A convex lens of focal length 20cm and a concave lens of focal length f are mounted coaxially 5cm apart. Parallel beam of light incident on the convex lens emerges from the concave lens as a parallel beam. Then, f in cm is

To solve the problem, we need to find the focal length \( f \) of the concave lens such that a parallel beam of light incident on the convex lens emerges as a parallel beam after passing through the concave lens. ### Step-by-Step Solution: 1. **Identify the Focal Lengths:** - The focal length of the convex lens \( f_1 = +20 \) cm (positive because it is a converging lens). - The focal length of the concave lens \( f_2 = f \) (we need to find this value). 2. **Understand the Configuration:** - The convex lens and concave lens are placed 5 cm apart. - A parallel beam of light entering the convex lens will converge to a point after passing through it. 3. **Condition for Parallel Emergence:** - For the light to emerge as a parallel beam after passing through the concave lens, the effective focal length of the combined lens system must be infinite.
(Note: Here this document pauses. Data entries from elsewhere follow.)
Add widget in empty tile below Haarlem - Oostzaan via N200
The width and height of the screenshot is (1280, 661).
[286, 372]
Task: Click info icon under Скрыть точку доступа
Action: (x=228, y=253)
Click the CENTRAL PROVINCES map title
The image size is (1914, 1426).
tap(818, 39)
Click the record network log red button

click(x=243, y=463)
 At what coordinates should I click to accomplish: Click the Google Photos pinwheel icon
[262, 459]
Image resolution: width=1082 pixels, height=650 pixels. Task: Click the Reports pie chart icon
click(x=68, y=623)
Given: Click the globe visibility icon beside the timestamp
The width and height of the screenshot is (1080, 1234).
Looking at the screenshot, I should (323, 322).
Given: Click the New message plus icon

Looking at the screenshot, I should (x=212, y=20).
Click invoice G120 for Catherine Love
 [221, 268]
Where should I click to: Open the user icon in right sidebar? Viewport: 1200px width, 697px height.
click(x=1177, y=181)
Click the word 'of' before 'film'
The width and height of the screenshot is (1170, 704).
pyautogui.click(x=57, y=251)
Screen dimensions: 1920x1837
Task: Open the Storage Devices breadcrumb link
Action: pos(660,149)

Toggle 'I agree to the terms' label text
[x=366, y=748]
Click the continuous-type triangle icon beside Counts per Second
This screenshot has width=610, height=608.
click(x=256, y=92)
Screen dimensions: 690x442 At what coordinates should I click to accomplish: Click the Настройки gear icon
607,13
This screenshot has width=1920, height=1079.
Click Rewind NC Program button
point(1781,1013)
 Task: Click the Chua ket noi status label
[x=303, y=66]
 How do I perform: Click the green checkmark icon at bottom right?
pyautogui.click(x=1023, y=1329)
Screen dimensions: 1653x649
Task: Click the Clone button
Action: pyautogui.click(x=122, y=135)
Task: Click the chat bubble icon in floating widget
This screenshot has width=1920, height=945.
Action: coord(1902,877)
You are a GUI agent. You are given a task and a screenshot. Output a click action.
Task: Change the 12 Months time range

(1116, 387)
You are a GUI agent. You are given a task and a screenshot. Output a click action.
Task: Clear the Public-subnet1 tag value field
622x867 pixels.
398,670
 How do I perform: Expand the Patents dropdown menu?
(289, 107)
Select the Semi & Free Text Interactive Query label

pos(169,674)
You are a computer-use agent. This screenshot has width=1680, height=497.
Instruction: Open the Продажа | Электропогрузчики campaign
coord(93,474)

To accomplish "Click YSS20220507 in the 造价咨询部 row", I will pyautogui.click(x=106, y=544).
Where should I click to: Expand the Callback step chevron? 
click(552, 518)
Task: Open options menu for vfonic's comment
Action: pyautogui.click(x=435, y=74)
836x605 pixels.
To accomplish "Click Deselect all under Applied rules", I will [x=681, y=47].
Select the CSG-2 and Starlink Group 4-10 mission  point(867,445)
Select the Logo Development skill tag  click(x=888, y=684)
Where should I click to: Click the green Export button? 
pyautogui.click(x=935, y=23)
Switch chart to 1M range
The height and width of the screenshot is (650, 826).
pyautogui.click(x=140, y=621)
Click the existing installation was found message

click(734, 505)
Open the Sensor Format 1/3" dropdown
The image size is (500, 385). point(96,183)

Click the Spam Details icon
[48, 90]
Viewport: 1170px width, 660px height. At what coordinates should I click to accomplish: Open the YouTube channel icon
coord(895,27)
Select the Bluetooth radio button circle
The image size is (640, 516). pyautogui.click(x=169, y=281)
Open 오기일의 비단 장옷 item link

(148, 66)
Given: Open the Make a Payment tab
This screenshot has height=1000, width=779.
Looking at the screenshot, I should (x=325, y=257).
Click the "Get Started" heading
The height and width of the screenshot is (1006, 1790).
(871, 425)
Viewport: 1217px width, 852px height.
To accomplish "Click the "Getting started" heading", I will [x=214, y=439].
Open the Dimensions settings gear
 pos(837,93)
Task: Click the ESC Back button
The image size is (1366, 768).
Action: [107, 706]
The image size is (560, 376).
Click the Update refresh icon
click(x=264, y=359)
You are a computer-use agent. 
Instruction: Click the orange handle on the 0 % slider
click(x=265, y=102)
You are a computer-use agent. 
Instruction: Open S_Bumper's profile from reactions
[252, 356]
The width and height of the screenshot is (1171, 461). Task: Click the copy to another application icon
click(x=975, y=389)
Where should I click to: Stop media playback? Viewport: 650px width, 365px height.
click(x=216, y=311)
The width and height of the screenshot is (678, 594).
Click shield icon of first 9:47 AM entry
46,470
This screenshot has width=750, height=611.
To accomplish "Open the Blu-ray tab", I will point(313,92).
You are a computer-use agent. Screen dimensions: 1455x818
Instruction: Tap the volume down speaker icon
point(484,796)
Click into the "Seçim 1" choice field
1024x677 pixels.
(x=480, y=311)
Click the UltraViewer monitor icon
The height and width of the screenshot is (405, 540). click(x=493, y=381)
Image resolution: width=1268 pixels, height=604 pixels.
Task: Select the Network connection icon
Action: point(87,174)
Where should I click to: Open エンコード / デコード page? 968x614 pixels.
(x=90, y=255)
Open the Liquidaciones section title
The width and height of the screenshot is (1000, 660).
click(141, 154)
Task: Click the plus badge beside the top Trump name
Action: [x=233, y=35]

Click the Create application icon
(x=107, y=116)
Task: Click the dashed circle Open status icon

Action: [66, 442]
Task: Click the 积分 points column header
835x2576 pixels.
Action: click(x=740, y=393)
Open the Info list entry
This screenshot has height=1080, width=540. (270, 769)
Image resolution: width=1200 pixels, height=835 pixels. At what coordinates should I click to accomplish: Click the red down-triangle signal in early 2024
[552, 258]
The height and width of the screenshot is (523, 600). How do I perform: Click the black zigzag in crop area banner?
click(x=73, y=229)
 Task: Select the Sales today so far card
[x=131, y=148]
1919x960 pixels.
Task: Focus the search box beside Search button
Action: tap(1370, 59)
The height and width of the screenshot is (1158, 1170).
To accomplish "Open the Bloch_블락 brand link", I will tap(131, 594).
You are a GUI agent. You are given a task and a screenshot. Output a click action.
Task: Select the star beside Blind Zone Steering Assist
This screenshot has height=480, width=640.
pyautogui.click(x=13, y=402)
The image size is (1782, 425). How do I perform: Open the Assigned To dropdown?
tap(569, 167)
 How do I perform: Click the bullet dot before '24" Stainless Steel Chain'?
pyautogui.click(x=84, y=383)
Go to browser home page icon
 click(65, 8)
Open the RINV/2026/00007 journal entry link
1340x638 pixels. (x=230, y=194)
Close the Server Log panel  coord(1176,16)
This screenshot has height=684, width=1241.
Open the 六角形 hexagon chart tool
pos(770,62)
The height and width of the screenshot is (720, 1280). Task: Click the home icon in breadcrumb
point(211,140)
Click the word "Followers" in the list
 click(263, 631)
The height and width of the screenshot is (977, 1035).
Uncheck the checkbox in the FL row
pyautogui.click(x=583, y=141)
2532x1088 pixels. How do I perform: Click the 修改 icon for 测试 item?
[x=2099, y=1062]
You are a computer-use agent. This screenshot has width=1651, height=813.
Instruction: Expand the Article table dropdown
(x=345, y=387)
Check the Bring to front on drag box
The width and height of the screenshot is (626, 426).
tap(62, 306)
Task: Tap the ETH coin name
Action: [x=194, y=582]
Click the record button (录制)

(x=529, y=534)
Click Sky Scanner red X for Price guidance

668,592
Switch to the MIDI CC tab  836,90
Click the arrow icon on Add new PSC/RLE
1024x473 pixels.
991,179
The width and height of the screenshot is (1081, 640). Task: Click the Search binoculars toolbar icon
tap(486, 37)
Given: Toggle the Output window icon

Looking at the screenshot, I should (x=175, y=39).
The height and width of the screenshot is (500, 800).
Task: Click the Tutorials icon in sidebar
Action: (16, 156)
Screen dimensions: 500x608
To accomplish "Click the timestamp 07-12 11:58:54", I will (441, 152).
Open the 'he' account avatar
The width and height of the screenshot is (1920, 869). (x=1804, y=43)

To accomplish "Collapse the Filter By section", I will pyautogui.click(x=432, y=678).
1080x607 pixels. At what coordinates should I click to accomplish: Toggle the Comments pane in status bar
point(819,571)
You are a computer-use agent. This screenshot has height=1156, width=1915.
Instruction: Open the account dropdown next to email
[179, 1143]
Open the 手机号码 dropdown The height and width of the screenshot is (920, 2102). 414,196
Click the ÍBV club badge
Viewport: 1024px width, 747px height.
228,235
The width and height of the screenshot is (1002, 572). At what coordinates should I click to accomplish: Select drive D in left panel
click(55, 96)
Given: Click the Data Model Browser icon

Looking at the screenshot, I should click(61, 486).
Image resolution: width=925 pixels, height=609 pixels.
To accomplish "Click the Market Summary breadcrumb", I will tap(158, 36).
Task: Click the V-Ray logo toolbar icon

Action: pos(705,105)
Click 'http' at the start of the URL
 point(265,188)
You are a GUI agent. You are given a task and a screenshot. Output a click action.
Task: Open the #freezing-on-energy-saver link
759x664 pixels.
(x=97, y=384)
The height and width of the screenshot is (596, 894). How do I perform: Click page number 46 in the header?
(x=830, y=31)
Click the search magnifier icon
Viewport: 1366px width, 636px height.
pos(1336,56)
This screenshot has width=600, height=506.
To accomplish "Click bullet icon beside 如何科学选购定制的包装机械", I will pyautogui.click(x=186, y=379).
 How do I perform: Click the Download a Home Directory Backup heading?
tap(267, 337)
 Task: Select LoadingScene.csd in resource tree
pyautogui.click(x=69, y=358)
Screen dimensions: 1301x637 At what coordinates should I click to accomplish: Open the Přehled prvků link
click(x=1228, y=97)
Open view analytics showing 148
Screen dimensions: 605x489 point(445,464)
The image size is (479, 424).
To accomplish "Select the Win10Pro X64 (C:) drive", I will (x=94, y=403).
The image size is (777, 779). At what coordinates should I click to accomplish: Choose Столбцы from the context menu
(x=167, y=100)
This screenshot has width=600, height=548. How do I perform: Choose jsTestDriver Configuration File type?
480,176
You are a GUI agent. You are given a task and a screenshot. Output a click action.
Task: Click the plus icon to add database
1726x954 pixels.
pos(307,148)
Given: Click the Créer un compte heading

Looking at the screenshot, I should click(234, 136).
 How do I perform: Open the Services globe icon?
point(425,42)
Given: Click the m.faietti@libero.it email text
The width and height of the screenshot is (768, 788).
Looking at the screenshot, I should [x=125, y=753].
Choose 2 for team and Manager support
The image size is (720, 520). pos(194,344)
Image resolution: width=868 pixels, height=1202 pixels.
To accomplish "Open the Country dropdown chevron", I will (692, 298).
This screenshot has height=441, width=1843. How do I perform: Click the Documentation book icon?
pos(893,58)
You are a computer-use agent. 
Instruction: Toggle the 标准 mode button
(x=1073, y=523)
This means that the rays should not converge or diverge after passing through both lenses. 4. **Use the Lens Formula:** - The formula for two lenses in contact (or coaxially aligned) is given by: \[ \frac{1}{F} = \frac{1}{f_1} + \frac{1}{f_2} - \frac{d}{f_1 f_2} \] where \( d \) is the distance between the two lenses (5 cm in this case). 5. **Set the Effective Focal Length to Infinity:** - Since the final focal length \( F \) must be infinite, we set: \[ \frac{1}{F} = 0 \] Therefore, we have: \[ 0 = \frac{1}{20} + \frac{1}{f} - \frac{5}{20f} \] 6. **Rearranging the Equation:** - Rearranging gives: \[ \frac{1}{f} - \frac{5}{20f} = -\frac{1}{20} \] - Simplifying the left side: \[ \frac{1}{f} - \frac{1}{4f} = -\frac{1}{20} \] - Combine the fractions: \[ \frac{4 - 1}{4f} = -\frac{1}{20} \] \[ \frac{3}{4f} = -\frac{1}{20} \] 7. **Cross-Multiplying:** - Cross-multiplying gives: \[ 3 \cdot 20 = -4f \] \[ 60 = -4f \] - Solving for \( f \): \[ f = -\frac{60}{4} = -15 \text{ cm} \] 8. **Final Answer:** - The focal length of the concave lens is \( f = -15 \) cm. The magnitude is \( 15 \) cm, and since it is a concave lens, it is negative. ### Summary: The focal length \( f \) of the concave lens is \( -15 \) cm.